Por a 9 de Agosto de 2018 as 11:55

É já recorrente o discurso da saturação do aeroporto da Portela e, as perdas ainda por contabilizar do número de passageiros e turistas que o país está a deixar de receber diariamente, como bem recordou o presidente da CTP na sua recente entrevista. Igualmente preocupante a qualidade do serviço que estamos a prestar, enquanto país, a quem chega a Portugal e traz na “bagagem” a ideia do melhor destino turístico e europeu do mundo. Já aqui abordámos a necessidade de rentabilizar de forma ainda mais eficaz o nosso aeroporto Sá Carneiro no Porto e, por via disso, maior capacidade de gerar fluxos para o Norte e para o Centro de Portugal.
Vemos uma “nomenclatura” amarrada à ideia imperiosa de construir Montijo, independentemente dos custos que o país vai suportar e, das condições técnicas e de navegabilidade que oferece mas que, em nome desse “imperativo” pouco importam nesta altura.
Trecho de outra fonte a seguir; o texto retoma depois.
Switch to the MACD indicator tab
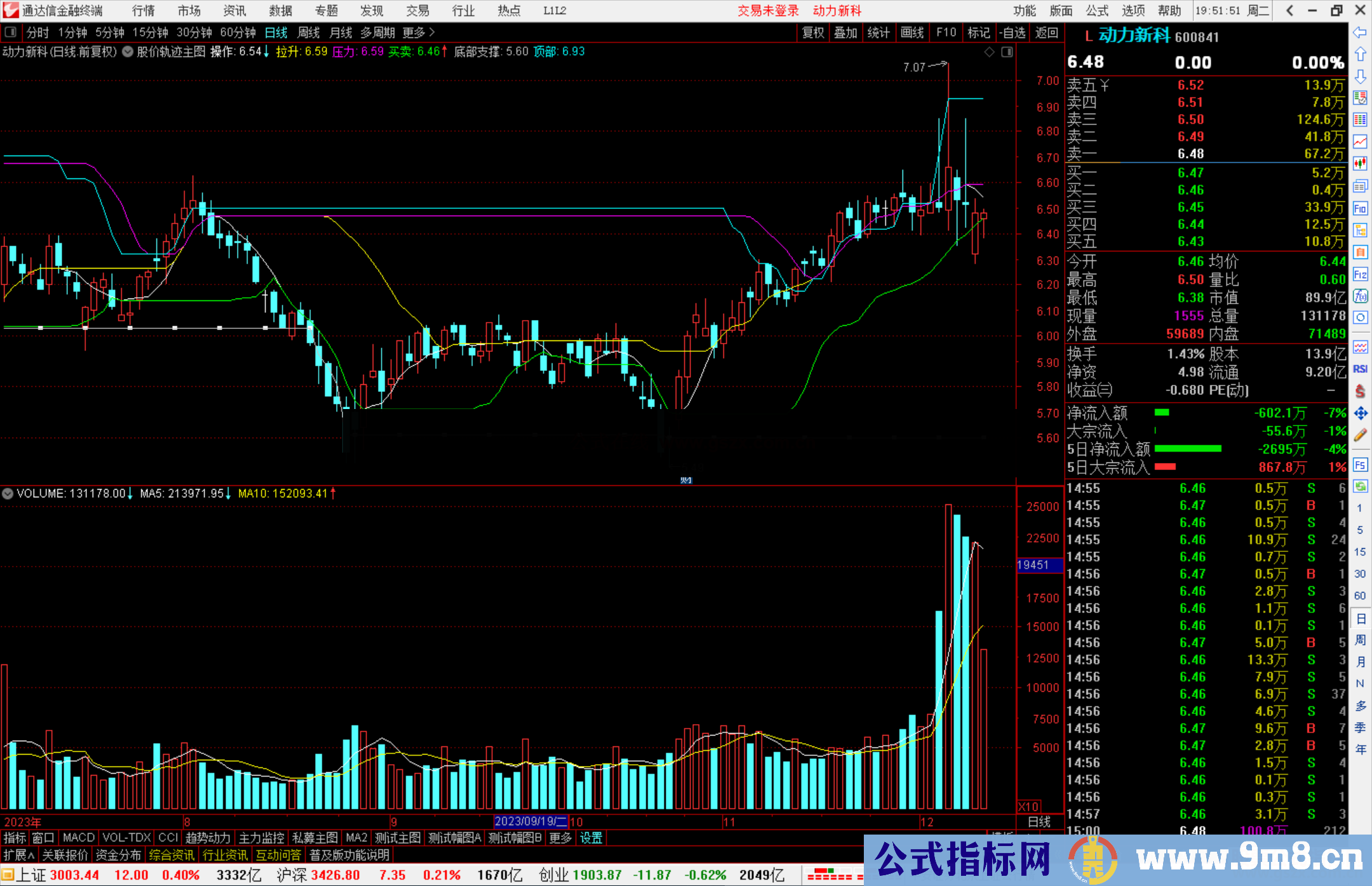Viewport: 1372px width, 886px height. click(x=78, y=838)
Faça-se.
O que motiva este escrito assenta numa visão mais equitativa para Portugal, de aproveitamento imediato da sua capacidade instalada no curto prazo, com Beja e Porto a contribuírem de forma mais incisiva para o aumento do tráfego aéreo e, da abertura de Monte Real à aviação civil. Quer no campo do aumento da competitividade nacional, quer no aumento significativo do esforço para a coesão regional e nacional do nosso país.
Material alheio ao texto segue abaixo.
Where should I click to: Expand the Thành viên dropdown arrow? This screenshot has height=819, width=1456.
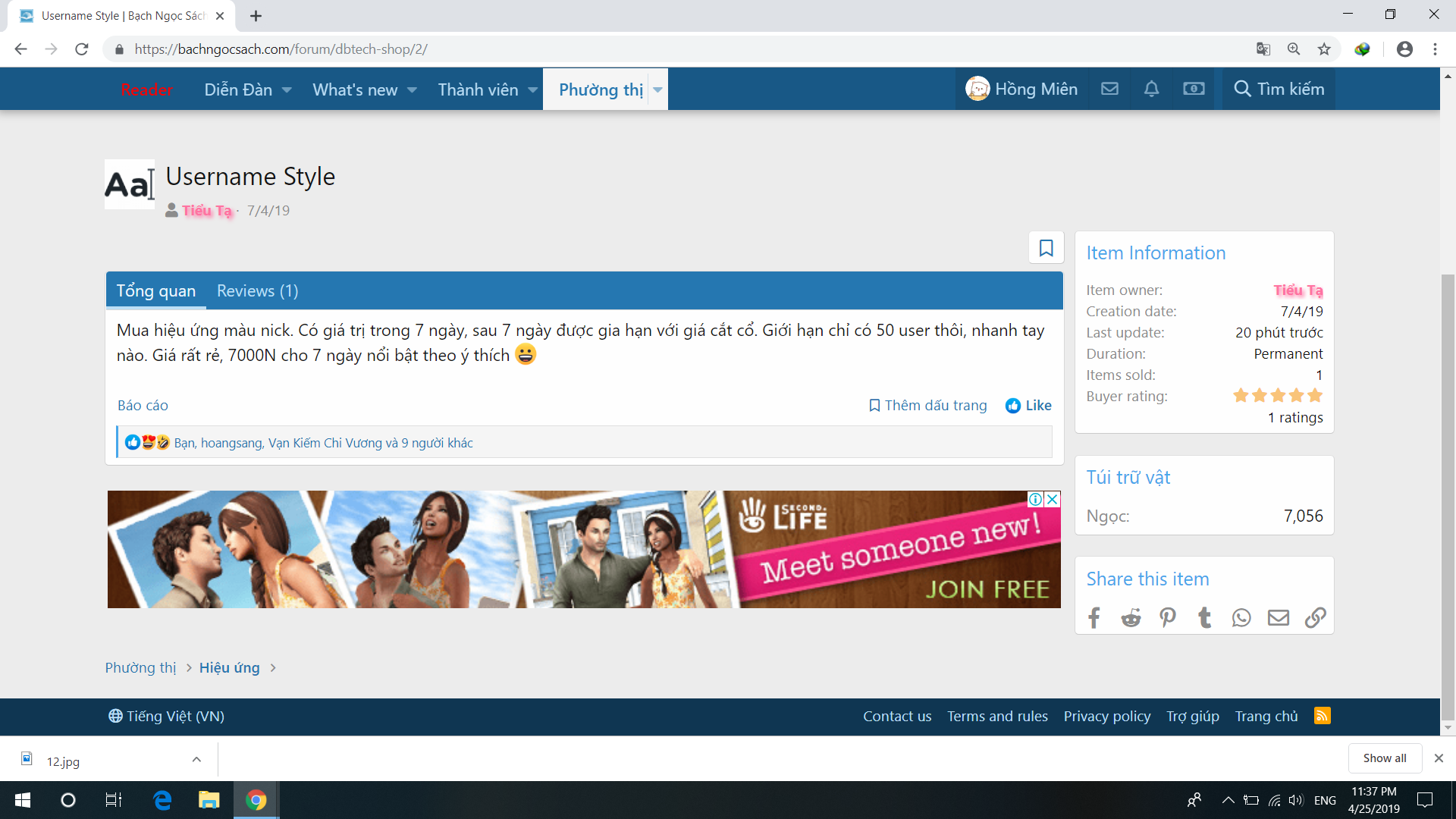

Após a apresentação pela CIM Leiria do estudo de viabilidade económica que assenta num investimento total de 25 milhões de euros, Monte Real fica apto para receber a aviação comercial em franca “convivência” com os serviços da base militar e, oferece uma nova centralidade a Portugal.
Não se trata de um equipamento “contra” o Montijo nem, aspira à sua substituição enquanto aeroporto internacional mas, um equipamento que se viabilizará com cerca de 600.000 passageiros ano (dados do estudo apresentado pela Roland Berger, em 18 de Junho de 2018) e, transforma e rentabiliza infraestruturas existentes como a A8, A17 atualmente com taxas de ocupação baixas, desenvolve e qualifica a linha do Oeste e da Beira Alta e, serve cerca de 21% da população portuguesa residente nesta região. Se a isto juntarmos o capital económico e industrial desta região com fortíssima capacidade internacional como as indústrias dos moldes e, a centralidade de Fátima, com mais de 9 milhões de visitantes em 2017, estão reunidas todas as condições para rapidamente ultrapassarmos este constrangimento nacional.
Além disso, os aeroportos são mercados de dois lados que reúnem (e geram receitas): as companhias aéreas de um lado e, os passageiros de outro. Como resultado, a extensão do poder de mercado aeroportuário depende da capacidade e disposição das companhias aéreas e passageiros de mudar para outros aeroportos, e essa caraterística particular complica a avaliação competitiva padrão, uma vez que as restrições conjuntas do aeroporto provenientes dos dois lados do mercado precisam de ser avaliadas.
Significa isto que, a proximidade de um aeroporto alternativo só pode representar uma escolha relevante de se oferecer um serviço.
Faça-se.

*Por Pedro Machado, presidente da Turismo Centro de Portugal
Artigo publicado na edição de 20 de Julho do Publituris.